Error scenarios in incremental refresh don't include accurate error messaging within the data imports due to data flow limitations. However, you can get detailed error messages by using the data flow ID in Power Apps portal with the following steps.

  1. Go to the import/connection refresh by selecting the failed incremental refresh import on the Data imports page. Note the Dataflow Name in the Error message field.

    Screenshot showing the dataflow name in the Error message field of a failed data import.

  2. Go to Power Apps portal and select Dataflows from the left pane. Search for the dataflow name obtained in the previous step, and then select Show refresh history.

    Screenshot showing how to select Show refresh history for a failed data import dataflow in Power Apps portal.

  3. Select the latest start time from the list of failed dataflows. A more detailed error message displays with details on the cause of the incremental refresh failure.
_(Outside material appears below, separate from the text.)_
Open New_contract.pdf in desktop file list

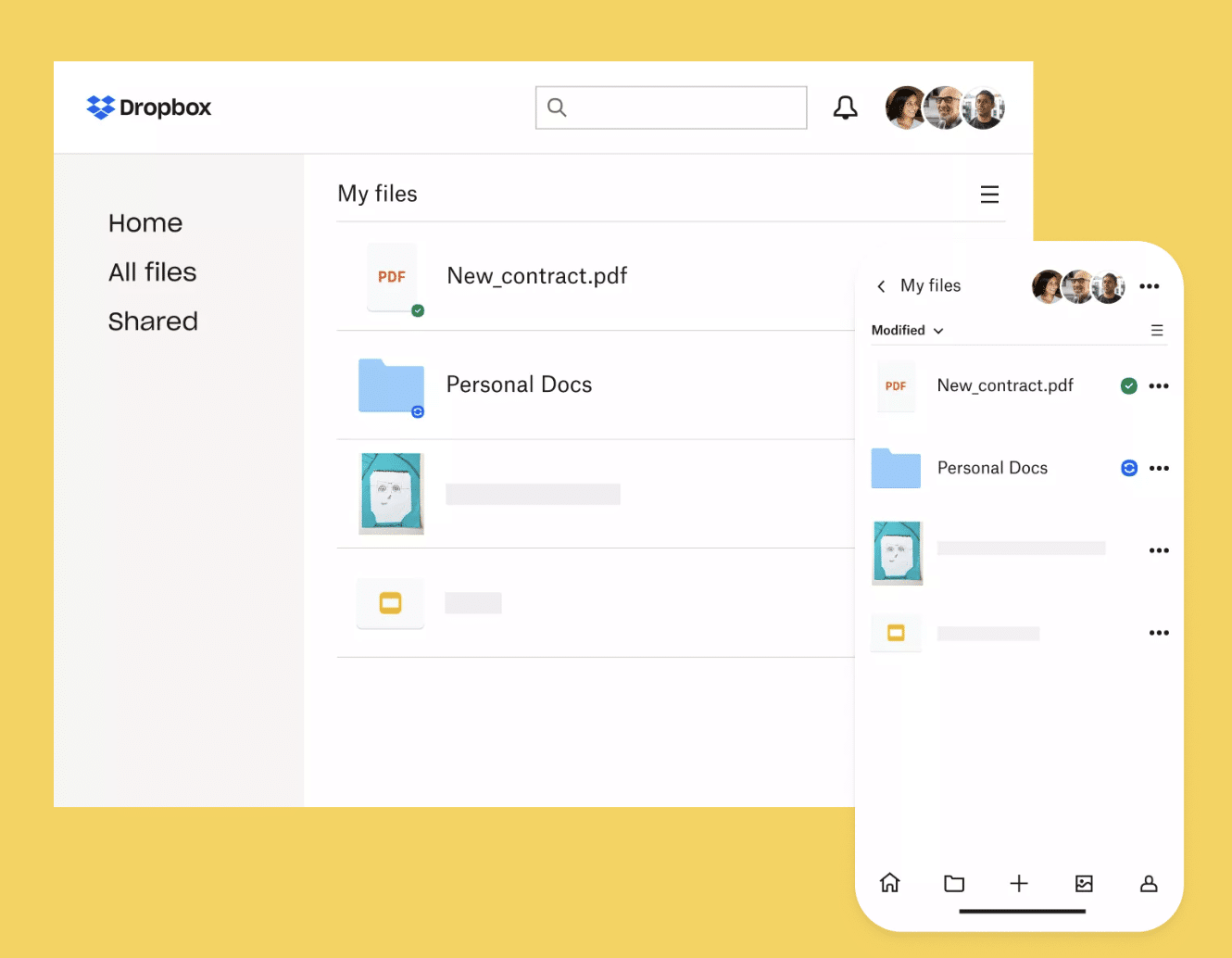[536, 276]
    Screenshot showing a detailed error message for a failed data import dataflow.

Note

Sustainability Manager will provide detailed error messaging for incremental refresh within the data imports like the error messaging for full refresh within a future release.

Important

You must first set up a data import with full refresh to schedule an incremental refresh. This step ensures that all the historical data available within the source is imported into Sustainability Manager before incremental refresh is set up for all subsequent new data.

You need to set up incremental refresh for each query individually within a given import or connection.

Whenever you edit a connection, Sustainability Manager resets the data import and all queries back to full refresh. You must reconfigure the incremental refresh for all the queries within that edited import.

If a data import or connection has Remove previously imported data enabled, the incremental refresh button is disabled in the user interface.